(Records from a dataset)

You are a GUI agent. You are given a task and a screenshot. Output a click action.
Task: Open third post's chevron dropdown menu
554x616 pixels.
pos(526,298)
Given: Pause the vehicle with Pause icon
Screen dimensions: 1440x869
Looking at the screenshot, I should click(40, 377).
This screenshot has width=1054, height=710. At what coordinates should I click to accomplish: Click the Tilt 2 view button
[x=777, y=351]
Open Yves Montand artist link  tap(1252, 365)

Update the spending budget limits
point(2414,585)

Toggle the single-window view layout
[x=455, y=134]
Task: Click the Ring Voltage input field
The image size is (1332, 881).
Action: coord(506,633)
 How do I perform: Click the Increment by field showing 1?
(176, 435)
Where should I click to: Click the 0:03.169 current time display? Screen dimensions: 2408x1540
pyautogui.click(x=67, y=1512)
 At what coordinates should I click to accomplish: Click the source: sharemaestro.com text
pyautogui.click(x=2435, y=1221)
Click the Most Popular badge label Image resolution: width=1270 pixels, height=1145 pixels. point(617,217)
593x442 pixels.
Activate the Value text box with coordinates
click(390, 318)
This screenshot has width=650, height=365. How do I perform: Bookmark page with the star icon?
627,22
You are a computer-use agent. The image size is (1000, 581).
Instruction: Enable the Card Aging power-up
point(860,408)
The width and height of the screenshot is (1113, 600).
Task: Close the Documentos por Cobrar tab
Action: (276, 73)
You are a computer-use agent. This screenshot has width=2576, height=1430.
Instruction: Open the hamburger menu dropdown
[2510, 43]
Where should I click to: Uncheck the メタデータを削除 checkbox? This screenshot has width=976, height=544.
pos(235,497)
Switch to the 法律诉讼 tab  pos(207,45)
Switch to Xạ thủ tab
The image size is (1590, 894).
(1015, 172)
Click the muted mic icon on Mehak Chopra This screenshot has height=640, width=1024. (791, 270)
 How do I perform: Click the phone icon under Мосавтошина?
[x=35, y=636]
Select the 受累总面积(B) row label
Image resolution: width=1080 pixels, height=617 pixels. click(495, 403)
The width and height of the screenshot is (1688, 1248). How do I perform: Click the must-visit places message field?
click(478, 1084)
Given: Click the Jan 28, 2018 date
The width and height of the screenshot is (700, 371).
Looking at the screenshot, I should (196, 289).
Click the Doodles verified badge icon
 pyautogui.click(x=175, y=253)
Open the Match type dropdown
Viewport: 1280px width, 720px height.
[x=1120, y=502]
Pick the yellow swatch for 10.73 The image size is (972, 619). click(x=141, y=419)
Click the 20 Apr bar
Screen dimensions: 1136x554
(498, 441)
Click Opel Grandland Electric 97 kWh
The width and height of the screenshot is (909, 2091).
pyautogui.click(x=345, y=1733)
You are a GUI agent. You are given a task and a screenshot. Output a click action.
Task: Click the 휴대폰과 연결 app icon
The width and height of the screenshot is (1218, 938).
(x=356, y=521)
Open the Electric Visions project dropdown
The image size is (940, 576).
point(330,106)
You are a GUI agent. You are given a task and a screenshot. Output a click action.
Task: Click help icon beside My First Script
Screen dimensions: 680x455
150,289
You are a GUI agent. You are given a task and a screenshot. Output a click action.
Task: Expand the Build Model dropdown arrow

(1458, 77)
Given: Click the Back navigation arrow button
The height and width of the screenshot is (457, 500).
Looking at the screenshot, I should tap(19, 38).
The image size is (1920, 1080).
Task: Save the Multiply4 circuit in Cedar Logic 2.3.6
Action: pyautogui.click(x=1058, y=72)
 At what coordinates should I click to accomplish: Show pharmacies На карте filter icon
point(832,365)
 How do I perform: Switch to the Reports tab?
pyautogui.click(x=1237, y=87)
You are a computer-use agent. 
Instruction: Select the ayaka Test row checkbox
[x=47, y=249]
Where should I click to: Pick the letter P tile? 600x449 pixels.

YOUR OBJECTIVE = Could you edit the records above by replacing "GUI agent" with "desktop agent" and leaving everything else unchanged?

SOLUTION TO THIS PROBLEM =
You are a desktop agent. You are given a task and a screenshot. Output a click action.
Task: Open third post's chevron dropdown menu
554x616 pixels.
pos(526,298)
Given: Pause the vehicle with Pause icon
Screen dimensions: 1440x869
Looking at the screenshot, I should click(40, 377).
This screenshot has width=1054, height=710. At what coordinates should I click to accomplish: Click the Tilt 2 view button
[x=777, y=351]
Open Yves Montand artist link  tap(1252, 365)

Update the spending budget limits
point(2414,585)

Toggle the single-window view layout
[x=455, y=134]
Task: Click the Ring Voltage input field
The image size is (1332, 881).
Action: coord(506,633)
 How do I perform: Click the Increment by field showing 1?
(176, 435)
Where should I click to: Click the 0:03.169 current time display? Screen dimensions: 2408x1540
pyautogui.click(x=67, y=1512)
 At what coordinates should I click to accomplish: Click the source: sharemaestro.com text
pyautogui.click(x=2435, y=1221)
Click the Most Popular badge label Image resolution: width=1270 pixels, height=1145 pixels. point(617,217)
593x442 pixels.
Activate the Value text box with coordinates
click(390, 318)
This screenshot has width=650, height=365. How do I perform: Bookmark page with the star icon?
627,22
You are a computer-use agent. The image size is (1000, 581).
Instruction: Enable the Card Aging power-up
point(860,408)
The width and height of the screenshot is (1113, 600).
Task: Close the Documentos por Cobrar tab
Action: (276, 73)
You are a computer-use agent. This screenshot has width=2576, height=1430.
Instruction: Open the hamburger menu dropdown
[2510, 43]
Where should I click to: Uncheck the メタデータを削除 checkbox? This screenshot has width=976, height=544.
pos(235,497)
Switch to the 法律诉讼 tab  pos(207,45)
Switch to Xạ thủ tab
The image size is (1590, 894).
(1015, 172)
Click the muted mic icon on Mehak Chopra This screenshot has height=640, width=1024. (791, 270)
 How do I perform: Click the phone icon under Мосавтошина?
[x=35, y=636]
Select the 受累总面积(B) row label
Image resolution: width=1080 pixels, height=617 pixels. click(495, 403)
The width and height of the screenshot is (1688, 1248). How do I perform: Click the must-visit places message field?
click(478, 1084)
Given: Click the Jan 28, 2018 date
The width and height of the screenshot is (700, 371).
Looking at the screenshot, I should (196, 289).
Click the Doodles verified badge icon
 pyautogui.click(x=175, y=253)
Open the Match type dropdown
Viewport: 1280px width, 720px height.
[x=1120, y=502]
Pick the yellow swatch for 10.73 The image size is (972, 619). click(x=141, y=419)
Click the 20 Apr bar
Screen dimensions: 1136x554
(498, 441)
Click Opel Grandland Electric 97 kWh
The width and height of the screenshot is (909, 2091).
pyautogui.click(x=345, y=1733)
You are a desktop agent. You are given a task and a screenshot. Output a click action.
Task: Click the 휴대폰과 연결 app icon
The width and height of the screenshot is (1218, 938).
(x=356, y=521)
Open the Electric Visions project dropdown
The image size is (940, 576).
point(330,106)
You are a desktop agent. You are given a task and a screenshot. Output a click action.
Task: Click help icon beside My First Script
Screen dimensions: 680x455
150,289
You are a desktop agent. You are given a task and a screenshot. Output a click action.
Task: Expand the Build Model dropdown arrow

(1458, 77)
Given: Click the Back navigation arrow button
The height and width of the screenshot is (457, 500).
Looking at the screenshot, I should tap(19, 38).
The image size is (1920, 1080).
Task: Save the Multiply4 circuit in Cedar Logic 2.3.6
Action: pyautogui.click(x=1058, y=72)
 At what coordinates should I click to accomplish: Show pharmacies На карте filter icon
point(832,365)
 How do I perform: Switch to the Reports tab?
pyautogui.click(x=1237, y=87)
You are a computer-use agent. 
Instruction: Select the ayaka Test row checkbox
[x=47, y=249]
Where should I click to: Pick the letter P tile? 600x449 pixels.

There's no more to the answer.